INSTRUÇÕES DAS TAREFAS:
1. Na página sobre o presidente da CVM, reproduza o trecho entre "Com a intenção" e "entrevista ao E-investidor.", inclusive, trocando "Open Capital Markets" por "Mercado de Capitais Aberto".
2. Por favor, resuma em até duas frases o parágrafo da página sobre o presidente da CVM que começa com "Com a intenção de atrair", mantendo os fatos principais.

PÁGINA:
================================

João Pedro Nascimento quer transformar produtos já existentes no mercado para que sejam acessíveis ao investidor de varejo

“Criptoativos não são inimigos do mercado”, diz presidente da CVM
Foto: Ismar Ingber

Com a intenção de atrair e empoderar os investidores pessoa física, João Pedro Nascimento, presidente da Comissão de Valores Mobiliários (CVM) usa a regulação e a opinião pública ao seu favor. Ele quer transformar alguns produtos já existentes no mercado de capitais para que sejam mais acessíveis ao investidor de varejo, mas sem deixar de lado as regras e riscos de mercado.

“Dar voz e vez aos investidores de varejo é sinônimo de inclusão, o que está diretamente alinhado com o Open Capital Markets, a democratização do Mercado de Capitais, que tem como base um conjunto de ações com o propósito de facilitar a jornada do cidadão, com mais entendimento, confiança e agilidade em suas operações”, afirmou em entrevista ao E-investidor.

================================

DADOS FORNECIDOS:
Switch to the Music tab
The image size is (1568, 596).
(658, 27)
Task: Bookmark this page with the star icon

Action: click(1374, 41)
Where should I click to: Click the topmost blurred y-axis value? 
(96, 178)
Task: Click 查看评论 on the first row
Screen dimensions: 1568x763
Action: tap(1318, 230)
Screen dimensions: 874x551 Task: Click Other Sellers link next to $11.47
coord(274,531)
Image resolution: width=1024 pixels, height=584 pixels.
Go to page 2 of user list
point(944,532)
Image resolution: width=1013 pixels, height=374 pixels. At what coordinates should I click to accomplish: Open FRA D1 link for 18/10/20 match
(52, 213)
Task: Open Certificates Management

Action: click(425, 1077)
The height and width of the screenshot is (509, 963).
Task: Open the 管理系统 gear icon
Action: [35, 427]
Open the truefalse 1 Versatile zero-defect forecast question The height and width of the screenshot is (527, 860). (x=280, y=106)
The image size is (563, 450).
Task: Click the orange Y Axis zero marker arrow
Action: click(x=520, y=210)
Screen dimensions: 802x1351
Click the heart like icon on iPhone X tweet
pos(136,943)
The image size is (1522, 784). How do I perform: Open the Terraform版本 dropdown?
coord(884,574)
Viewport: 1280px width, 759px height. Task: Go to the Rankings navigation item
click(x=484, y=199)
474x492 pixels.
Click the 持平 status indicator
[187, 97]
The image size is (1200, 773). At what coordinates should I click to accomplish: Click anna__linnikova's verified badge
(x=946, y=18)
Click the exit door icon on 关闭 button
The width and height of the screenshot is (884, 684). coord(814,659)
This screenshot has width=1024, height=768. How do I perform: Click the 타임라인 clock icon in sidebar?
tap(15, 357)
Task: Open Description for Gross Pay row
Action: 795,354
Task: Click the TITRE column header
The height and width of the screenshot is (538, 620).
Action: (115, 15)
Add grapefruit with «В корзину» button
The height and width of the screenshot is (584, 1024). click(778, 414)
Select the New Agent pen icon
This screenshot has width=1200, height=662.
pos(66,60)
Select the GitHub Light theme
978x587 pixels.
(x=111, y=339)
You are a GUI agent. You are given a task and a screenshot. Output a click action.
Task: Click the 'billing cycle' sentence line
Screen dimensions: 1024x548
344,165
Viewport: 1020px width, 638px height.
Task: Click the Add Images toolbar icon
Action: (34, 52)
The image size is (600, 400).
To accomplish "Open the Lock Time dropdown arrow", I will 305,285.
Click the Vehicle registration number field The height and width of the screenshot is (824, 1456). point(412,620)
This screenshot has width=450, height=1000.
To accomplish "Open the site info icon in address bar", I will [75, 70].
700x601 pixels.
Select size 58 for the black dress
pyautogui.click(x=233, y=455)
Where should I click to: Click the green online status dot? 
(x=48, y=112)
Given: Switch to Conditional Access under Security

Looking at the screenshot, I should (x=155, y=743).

================================

RESPOSTAS POR TAREFA:
1.
Com a intenção de atrair e empoderar os investidores pessoa física, João Pedro Nascimento, presidente da Comissão de Valores Mobiliários (CVM) usa a regulação e a opinião pública ao seu favor. Ele quer transformar alguns produtos já existentes no mercado de capitais para que sejam mais acessíveis ao investidor de varejo, mas sem deixar de lado as regras e riscos de mercado.

“Dar voz e vez aos investidores de varejo é sinônimo de inclusão, o que está diretamente alinhado com o Mercado de Capitais Aberto, a democratização do Mercado de Capitais, que tem como base um conjunto de ações com o propósito de facilitar a jornada do cidadão, com mais entendimento, confiança e agilidade em suas operações”, afirmou em entrevista ao E-investidor.

2. João Pedro Nascimento, presidente da CVM, usa a regulação e a opinião pública a seu favor para atrair e empoderar investidores pessoa física. Ele quer tornar alguns produtos já existentes no mercado de capitais mais acessíveis ao investidor de varejo, sem deixar de lado as regras e os riscos de mercado.